🤖 AI Summary
Traditional static analysis struggles to detect object-oriented semantic design flaws—particularly violations of SOLID principles—and existing approaches are largely confined to single principles or isolated programming languages.
Method: We propose the first cross-language framework for detecting violations of all five SOLID principles, leveraging large language models (LLMs) and systematic prompt engineering. We construct a multilingual benchmark comprising 240 manually validated code examples and conduct a comprehensive evaluation of CodeLlama, DeepSeek-Coder, Qwen-Coder, and GPT-4o Mini under zero-shot, few-shot, chain-of-thought, and ensemble prompting strategies.

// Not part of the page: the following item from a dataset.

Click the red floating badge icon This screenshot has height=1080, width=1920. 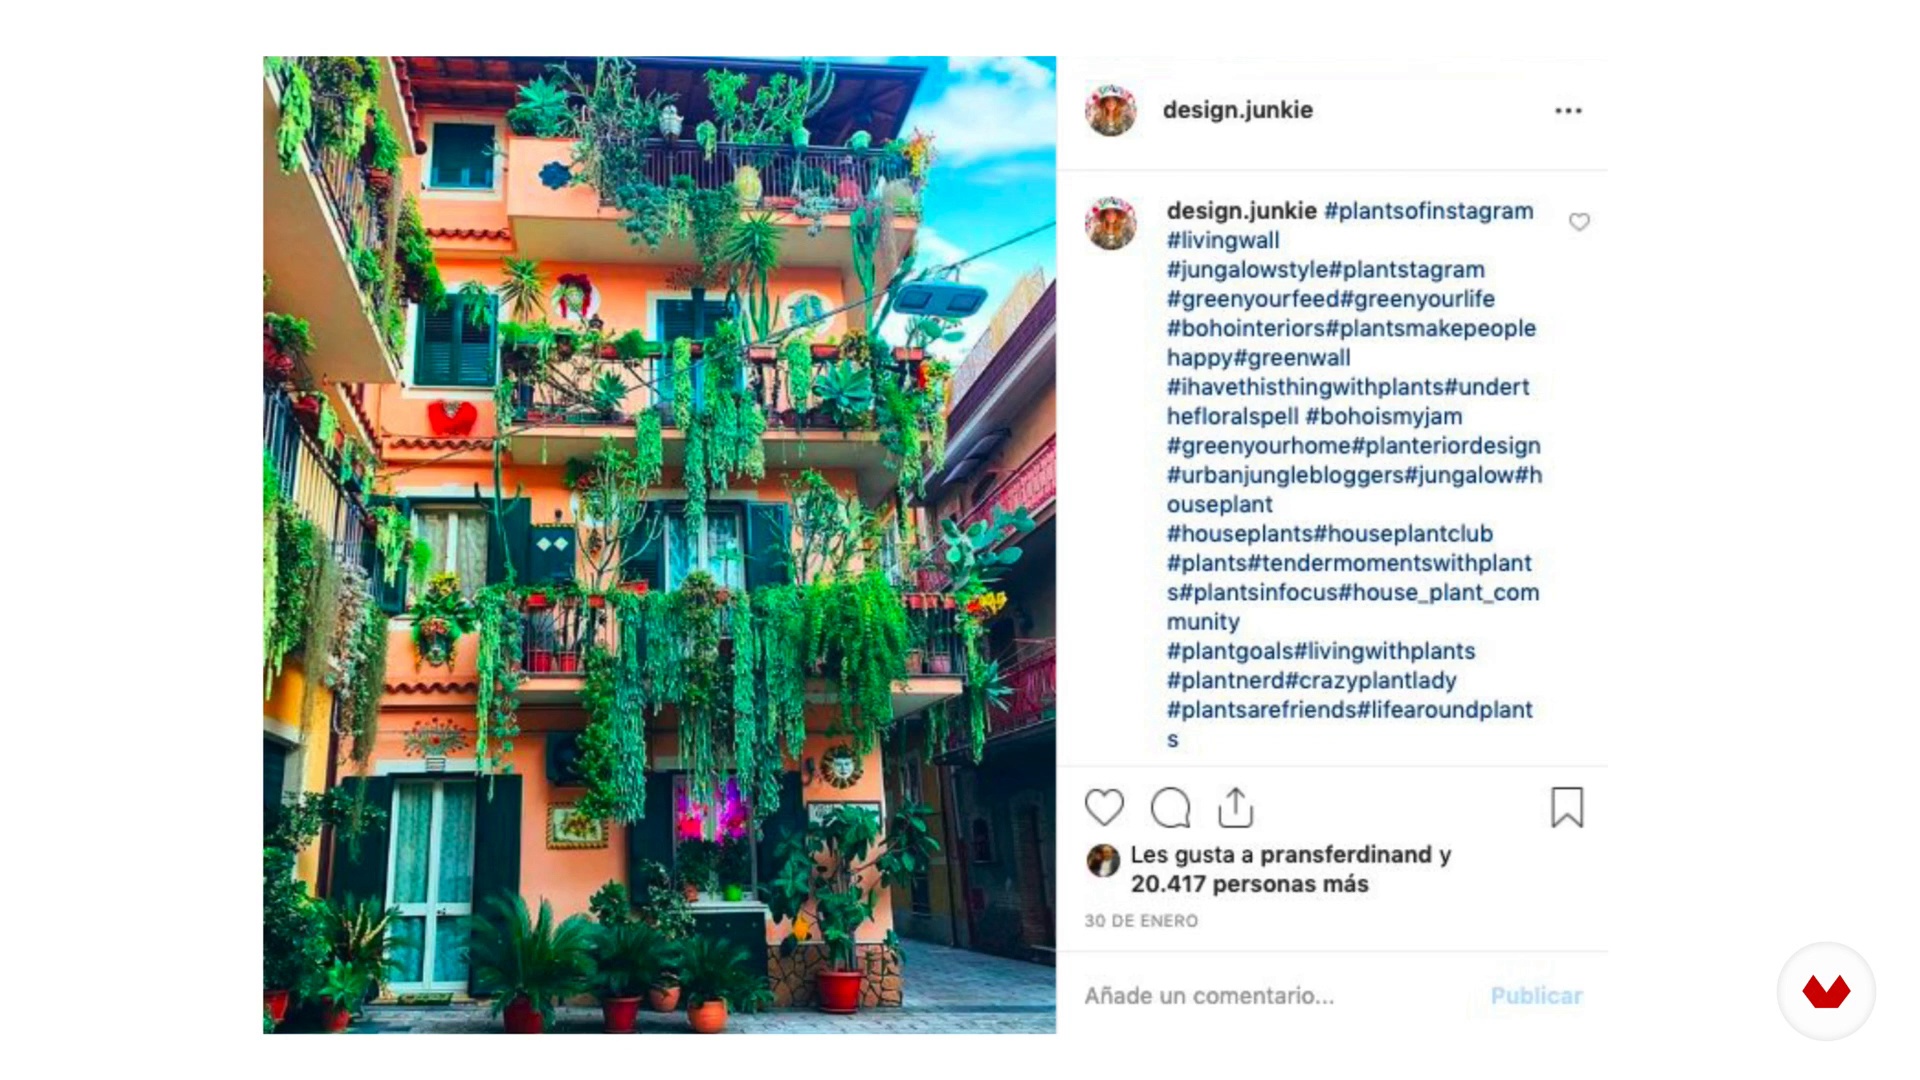pyautogui.click(x=1826, y=991)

Contribution/Results: GPT-4o Mini achieves the best overall performance, yet detecting high-abstraction violations (e.g., Dependency Inversion Principle) remains challenging. Prompt effectiveness is strongly influenced by language-specific features and code complexity. This work bridges a critical research gap in LLM-driven, multilingual SOLID violation detection and establishes a new paradigm for semantic-level design quality assessment.
📝 Abstract
Traditional static analysis methods struggle to detect semantic design flaws, such as violations of the SOLID principles, which require a strong understanding of object-oriented design patterns and principles. Existing solutions typically focus on individual SOLID principles or specific programming languages, leaving a gap in the ability to detect violations across all five principles in multi-language codebases. This paper presents a new approach: a methodology that leverages tailored prompt engineering to assess LLMs on their ability to detect SOLID violations across multiple languages. We present a benchmark of four leading LLMs-CodeLlama, DeepSeekCoder, QwenCoder, and GPT-4o Mini-on their ability to detect violations of all five SOLID principles. For this evaluation, we construct a new benchmark dataset of 240 manually validated code examples. Using this dataset, we test four distinct prompt strategies inspired by established zero-shot, few-shot, and chain-of-thought techniques to systematically measure their impact on detection accuracy. Our emerging results reveal a stark hierarchy among models, with GPT-4o Mini decisively outperforming others, yet even struggles with challenging principles like DIP. Crucially, we show that prompt strategy has a dramatic impact, but no single strategy is universally best; for instance, a deliberative ENSEMBLE prompt excels at OCP detection while a hint-based EXAMPLE prompt is superior for DIP violations. Across all experiments, detection accuracy is heavily influenced by language characteristics and degrades sharply with increasing code complexity. These initial findings demonstrate that effective, AI-driven design analysis requires not a single best model, but a tailored approach that matches the right model and prompt to the specific design context, highlighting the potential of LLMs to support maintainability through AI-assisted code analysis.